→ WHAT IS REQUIRED:
With the entries below as the source, tally the lines that contain the string "profile" and give the number only.

Saved entries:
=== Section Start ===

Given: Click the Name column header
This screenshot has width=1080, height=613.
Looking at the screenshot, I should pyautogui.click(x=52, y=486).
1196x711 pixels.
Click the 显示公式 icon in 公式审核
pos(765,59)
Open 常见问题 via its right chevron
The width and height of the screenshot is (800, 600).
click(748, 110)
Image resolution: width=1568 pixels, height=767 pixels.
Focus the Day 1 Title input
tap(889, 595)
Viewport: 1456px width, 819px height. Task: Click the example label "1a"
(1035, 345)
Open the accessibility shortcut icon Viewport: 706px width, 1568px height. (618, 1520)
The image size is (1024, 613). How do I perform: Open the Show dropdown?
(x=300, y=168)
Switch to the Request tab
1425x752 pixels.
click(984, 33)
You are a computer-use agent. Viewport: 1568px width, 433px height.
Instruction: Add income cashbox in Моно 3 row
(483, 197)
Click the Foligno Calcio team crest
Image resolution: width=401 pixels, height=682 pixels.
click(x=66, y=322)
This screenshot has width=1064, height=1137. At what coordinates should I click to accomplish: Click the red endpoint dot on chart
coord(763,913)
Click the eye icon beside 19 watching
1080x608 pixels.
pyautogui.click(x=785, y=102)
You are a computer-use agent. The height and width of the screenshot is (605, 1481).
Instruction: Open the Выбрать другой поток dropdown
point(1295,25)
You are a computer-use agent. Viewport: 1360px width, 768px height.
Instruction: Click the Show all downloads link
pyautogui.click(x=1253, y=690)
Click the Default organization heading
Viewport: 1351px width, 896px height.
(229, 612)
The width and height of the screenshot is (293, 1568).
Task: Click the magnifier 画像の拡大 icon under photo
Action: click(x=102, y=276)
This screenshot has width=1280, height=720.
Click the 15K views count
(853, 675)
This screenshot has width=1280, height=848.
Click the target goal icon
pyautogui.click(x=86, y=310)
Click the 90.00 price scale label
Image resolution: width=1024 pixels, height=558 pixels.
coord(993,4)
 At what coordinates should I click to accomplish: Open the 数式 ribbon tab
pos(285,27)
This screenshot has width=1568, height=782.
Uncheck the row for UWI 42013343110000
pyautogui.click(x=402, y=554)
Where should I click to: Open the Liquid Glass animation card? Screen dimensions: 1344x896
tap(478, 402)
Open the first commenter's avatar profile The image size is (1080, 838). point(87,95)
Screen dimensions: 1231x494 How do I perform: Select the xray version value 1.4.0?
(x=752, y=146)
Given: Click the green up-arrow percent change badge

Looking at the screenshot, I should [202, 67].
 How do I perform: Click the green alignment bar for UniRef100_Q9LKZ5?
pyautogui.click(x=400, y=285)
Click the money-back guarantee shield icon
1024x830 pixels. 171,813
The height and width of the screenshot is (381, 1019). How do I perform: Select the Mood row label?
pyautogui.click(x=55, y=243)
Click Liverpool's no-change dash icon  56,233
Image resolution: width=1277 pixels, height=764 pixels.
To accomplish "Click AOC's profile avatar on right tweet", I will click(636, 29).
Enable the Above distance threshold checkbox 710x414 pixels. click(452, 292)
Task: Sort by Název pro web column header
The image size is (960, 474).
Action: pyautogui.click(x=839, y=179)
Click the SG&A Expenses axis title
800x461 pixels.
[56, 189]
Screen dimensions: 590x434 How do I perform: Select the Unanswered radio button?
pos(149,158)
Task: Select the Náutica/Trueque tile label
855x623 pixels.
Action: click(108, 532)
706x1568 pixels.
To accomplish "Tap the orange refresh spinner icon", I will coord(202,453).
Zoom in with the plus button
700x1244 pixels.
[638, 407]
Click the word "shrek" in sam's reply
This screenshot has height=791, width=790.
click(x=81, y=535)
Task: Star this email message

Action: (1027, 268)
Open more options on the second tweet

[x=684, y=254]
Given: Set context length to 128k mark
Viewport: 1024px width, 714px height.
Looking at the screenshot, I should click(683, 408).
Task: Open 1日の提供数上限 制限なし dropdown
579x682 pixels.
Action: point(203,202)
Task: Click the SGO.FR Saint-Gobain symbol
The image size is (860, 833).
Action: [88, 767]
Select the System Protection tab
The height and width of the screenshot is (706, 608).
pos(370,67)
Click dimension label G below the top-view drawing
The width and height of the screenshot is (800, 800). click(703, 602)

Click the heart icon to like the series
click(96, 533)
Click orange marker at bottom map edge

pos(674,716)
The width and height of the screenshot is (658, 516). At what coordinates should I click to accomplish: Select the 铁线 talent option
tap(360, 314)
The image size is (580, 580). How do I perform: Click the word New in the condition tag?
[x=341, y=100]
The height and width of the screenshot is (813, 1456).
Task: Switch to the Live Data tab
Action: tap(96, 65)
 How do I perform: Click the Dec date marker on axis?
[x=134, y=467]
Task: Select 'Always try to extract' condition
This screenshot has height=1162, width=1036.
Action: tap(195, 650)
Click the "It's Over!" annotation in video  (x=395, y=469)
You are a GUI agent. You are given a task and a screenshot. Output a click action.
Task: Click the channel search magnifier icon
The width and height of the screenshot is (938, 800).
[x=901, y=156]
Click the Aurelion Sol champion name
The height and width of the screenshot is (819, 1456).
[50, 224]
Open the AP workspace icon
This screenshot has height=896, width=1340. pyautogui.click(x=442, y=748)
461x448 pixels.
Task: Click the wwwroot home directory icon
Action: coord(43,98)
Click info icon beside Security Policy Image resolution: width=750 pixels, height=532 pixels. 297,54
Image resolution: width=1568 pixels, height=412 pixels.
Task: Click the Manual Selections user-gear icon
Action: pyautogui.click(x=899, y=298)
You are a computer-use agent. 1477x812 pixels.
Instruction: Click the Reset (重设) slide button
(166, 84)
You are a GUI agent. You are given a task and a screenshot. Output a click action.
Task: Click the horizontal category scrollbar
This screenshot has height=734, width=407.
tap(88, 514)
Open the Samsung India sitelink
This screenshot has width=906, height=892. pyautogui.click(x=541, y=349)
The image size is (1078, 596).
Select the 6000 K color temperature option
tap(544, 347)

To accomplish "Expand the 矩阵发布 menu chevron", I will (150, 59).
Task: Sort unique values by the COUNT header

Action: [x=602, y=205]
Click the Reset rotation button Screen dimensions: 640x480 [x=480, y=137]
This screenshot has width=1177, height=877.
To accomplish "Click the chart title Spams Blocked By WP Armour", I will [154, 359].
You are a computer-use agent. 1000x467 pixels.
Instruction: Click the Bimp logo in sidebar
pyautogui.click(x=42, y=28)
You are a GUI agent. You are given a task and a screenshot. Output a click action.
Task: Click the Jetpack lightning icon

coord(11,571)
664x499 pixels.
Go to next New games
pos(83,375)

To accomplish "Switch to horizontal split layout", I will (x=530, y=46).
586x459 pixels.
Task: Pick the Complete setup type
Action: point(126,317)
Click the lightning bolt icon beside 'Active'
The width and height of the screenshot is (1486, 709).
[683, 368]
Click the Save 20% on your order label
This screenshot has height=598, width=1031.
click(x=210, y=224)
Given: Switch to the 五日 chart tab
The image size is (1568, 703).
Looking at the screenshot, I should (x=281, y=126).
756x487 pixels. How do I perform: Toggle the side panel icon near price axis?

=== Section End ===

→ RESULT:
2